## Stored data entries
- Opening Delimiter -

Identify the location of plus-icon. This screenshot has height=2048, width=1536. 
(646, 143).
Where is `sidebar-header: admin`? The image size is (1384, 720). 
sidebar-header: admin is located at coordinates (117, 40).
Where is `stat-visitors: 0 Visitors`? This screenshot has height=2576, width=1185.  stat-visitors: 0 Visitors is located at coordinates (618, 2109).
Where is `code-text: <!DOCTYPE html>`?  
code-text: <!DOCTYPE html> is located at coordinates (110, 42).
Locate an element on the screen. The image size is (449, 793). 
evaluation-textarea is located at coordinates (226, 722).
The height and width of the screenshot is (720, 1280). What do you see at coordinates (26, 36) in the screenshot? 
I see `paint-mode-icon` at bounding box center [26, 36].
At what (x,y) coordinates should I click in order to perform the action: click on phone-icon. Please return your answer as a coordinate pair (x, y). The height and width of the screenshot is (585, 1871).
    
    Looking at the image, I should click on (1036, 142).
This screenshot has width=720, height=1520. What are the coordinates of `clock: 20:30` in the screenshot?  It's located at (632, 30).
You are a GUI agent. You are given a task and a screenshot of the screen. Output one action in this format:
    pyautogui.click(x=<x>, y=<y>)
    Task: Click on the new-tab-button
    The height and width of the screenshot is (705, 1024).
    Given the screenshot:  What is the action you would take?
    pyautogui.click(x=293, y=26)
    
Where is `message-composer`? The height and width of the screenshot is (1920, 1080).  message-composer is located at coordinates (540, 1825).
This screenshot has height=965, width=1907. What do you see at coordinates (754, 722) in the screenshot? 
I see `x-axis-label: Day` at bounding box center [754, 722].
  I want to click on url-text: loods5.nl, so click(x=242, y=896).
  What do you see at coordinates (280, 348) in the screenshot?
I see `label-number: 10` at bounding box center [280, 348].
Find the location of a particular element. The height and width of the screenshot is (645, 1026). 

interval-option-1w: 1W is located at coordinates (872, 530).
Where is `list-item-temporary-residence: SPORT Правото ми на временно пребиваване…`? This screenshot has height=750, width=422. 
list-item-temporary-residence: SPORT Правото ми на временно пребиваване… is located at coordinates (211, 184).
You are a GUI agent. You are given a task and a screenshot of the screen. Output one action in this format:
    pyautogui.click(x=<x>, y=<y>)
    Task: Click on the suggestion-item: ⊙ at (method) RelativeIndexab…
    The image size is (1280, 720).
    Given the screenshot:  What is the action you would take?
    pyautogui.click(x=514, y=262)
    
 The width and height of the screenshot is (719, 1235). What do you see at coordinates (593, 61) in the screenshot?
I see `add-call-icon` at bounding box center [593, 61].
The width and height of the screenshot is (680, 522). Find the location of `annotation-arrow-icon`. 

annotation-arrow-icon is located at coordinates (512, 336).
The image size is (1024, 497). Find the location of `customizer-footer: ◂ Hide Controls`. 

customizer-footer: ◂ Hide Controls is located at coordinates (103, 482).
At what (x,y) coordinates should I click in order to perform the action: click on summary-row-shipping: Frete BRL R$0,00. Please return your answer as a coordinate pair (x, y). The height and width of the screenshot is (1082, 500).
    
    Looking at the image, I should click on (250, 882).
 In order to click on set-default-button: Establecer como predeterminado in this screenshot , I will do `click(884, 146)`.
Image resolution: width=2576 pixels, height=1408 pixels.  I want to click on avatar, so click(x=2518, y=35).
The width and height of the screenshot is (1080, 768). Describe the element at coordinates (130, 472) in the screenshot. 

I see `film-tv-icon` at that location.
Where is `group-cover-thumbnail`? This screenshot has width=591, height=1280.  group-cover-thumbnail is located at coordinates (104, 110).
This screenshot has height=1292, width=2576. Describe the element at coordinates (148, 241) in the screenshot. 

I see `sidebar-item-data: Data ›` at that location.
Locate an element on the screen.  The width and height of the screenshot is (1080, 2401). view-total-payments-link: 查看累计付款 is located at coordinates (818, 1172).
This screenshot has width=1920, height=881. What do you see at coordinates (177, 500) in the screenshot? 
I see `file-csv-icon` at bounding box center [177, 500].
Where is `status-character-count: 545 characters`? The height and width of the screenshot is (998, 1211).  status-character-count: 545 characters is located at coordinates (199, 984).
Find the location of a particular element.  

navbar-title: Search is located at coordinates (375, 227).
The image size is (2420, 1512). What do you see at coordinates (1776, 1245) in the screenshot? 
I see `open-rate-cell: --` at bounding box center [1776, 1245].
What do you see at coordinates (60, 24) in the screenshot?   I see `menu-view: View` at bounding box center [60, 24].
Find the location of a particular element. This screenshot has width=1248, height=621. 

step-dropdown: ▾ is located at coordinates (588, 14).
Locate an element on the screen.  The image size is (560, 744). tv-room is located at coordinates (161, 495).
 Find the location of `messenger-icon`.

- Closing Delimiter -

## Work required
Retype every one of the stored data entries verbatim, line for line.

## Final answer
Identify the location of plus-icon. This screenshot has height=2048, width=1536. 
(646, 143).
Where is `sidebar-header: admin`? The image size is (1384, 720). 
sidebar-header: admin is located at coordinates (117, 40).
Where is `stat-visitors: 0 Visitors`? This screenshot has height=2576, width=1185.  stat-visitors: 0 Visitors is located at coordinates (618, 2109).
Where is `code-text: <!DOCTYPE html>`?  
code-text: <!DOCTYPE html> is located at coordinates (110, 42).
Locate an element on the screen. The image size is (449, 793). 
evaluation-textarea is located at coordinates (226, 722).
The height and width of the screenshot is (720, 1280). What do you see at coordinates (26, 36) in the screenshot? 
I see `paint-mode-icon` at bounding box center [26, 36].
At what (x,y) coordinates should I click in order to perform the action: click on phone-icon. Please return your answer as a coordinate pair (x, y). The height and width of the screenshot is (585, 1871).
    
    Looking at the image, I should click on (1036, 142).
This screenshot has width=720, height=1520. What are the coordinates of `clock: 20:30` in the screenshot?  It's located at (632, 30).
You are a GUI agent. You are given a task and a screenshot of the screen. Output one action in this format:
    pyautogui.click(x=<x>, y=<y>)
    Task: Click on the new-tab-button
    The height and width of the screenshot is (705, 1024).
    Given the screenshot:  What is the action you would take?
    pyautogui.click(x=293, y=26)
    
Where is `message-composer`? The height and width of the screenshot is (1920, 1080).  message-composer is located at coordinates (540, 1825).
This screenshot has height=965, width=1907. What do you see at coordinates (754, 722) in the screenshot? 
I see `x-axis-label: Day` at bounding box center [754, 722].
  I want to click on url-text: loods5.nl, so click(x=242, y=896).
  What do you see at coordinates (280, 348) in the screenshot?
I see `label-number: 10` at bounding box center [280, 348].
Find the location of a particular element. The height and width of the screenshot is (645, 1026). 

interval-option-1w: 1W is located at coordinates (872, 530).
Where is `list-item-temporary-residence: SPORT Правото ми на временно пребиваване…`? This screenshot has height=750, width=422. 
list-item-temporary-residence: SPORT Правото ми на временно пребиваване… is located at coordinates (211, 184).
You are a GUI agent. You are given a task and a screenshot of the screen. Output one action in this format:
    pyautogui.click(x=<x>, y=<y>)
    Task: Click on the suggestion-item: ⊙ at (method) RelativeIndexab…
    The image size is (1280, 720).
    Given the screenshot:  What is the action you would take?
    pyautogui.click(x=514, y=262)
    
 The width and height of the screenshot is (719, 1235). What do you see at coordinates (593, 61) in the screenshot?
I see `add-call-icon` at bounding box center [593, 61].
The width and height of the screenshot is (680, 522). Find the location of `annotation-arrow-icon`. 

annotation-arrow-icon is located at coordinates (512, 336).
The image size is (1024, 497). Find the location of `customizer-footer: ◂ Hide Controls`. 

customizer-footer: ◂ Hide Controls is located at coordinates (103, 482).
At what (x,y) coordinates should I click in order to perform the action: click on summary-row-shipping: Frete BRL R$0,00. Please return your answer as a coordinate pair (x, y). The height and width of the screenshot is (1082, 500).
    
    Looking at the image, I should click on (250, 882).
 In order to click on set-default-button: Establecer como predeterminado in this screenshot , I will do `click(884, 146)`.
Image resolution: width=2576 pixels, height=1408 pixels.  I want to click on avatar, so click(x=2518, y=35).
The width and height of the screenshot is (1080, 768). Describe the element at coordinates (130, 472) in the screenshot. 

I see `film-tv-icon` at that location.
Where is `group-cover-thumbnail`? This screenshot has width=591, height=1280.  group-cover-thumbnail is located at coordinates (104, 110).
This screenshot has height=1292, width=2576. Describe the element at coordinates (148, 241) in the screenshot. 

I see `sidebar-item-data: Data ›` at that location.
Locate an element on the screen.  The width and height of the screenshot is (1080, 2401). view-total-payments-link: 查看累计付款 is located at coordinates (818, 1172).
This screenshot has width=1920, height=881. What do you see at coordinates (177, 500) in the screenshot? 
I see `file-csv-icon` at bounding box center [177, 500].
Where is `status-character-count: 545 characters`? The height and width of the screenshot is (998, 1211).  status-character-count: 545 characters is located at coordinates (199, 984).
Find the location of a particular element.  

navbar-title: Search is located at coordinates (375, 227).
The image size is (2420, 1512). What do you see at coordinates (1776, 1245) in the screenshot? 
I see `open-rate-cell: --` at bounding box center [1776, 1245].
What do you see at coordinates (60, 24) in the screenshot?   I see `menu-view: View` at bounding box center [60, 24].
Find the location of a particular element. This screenshot has width=1248, height=621. 

step-dropdown: ▾ is located at coordinates (588, 14).
Locate an element on the screen.  The image size is (560, 744). tv-room is located at coordinates (161, 495).
 Find the location of `messenger-icon`.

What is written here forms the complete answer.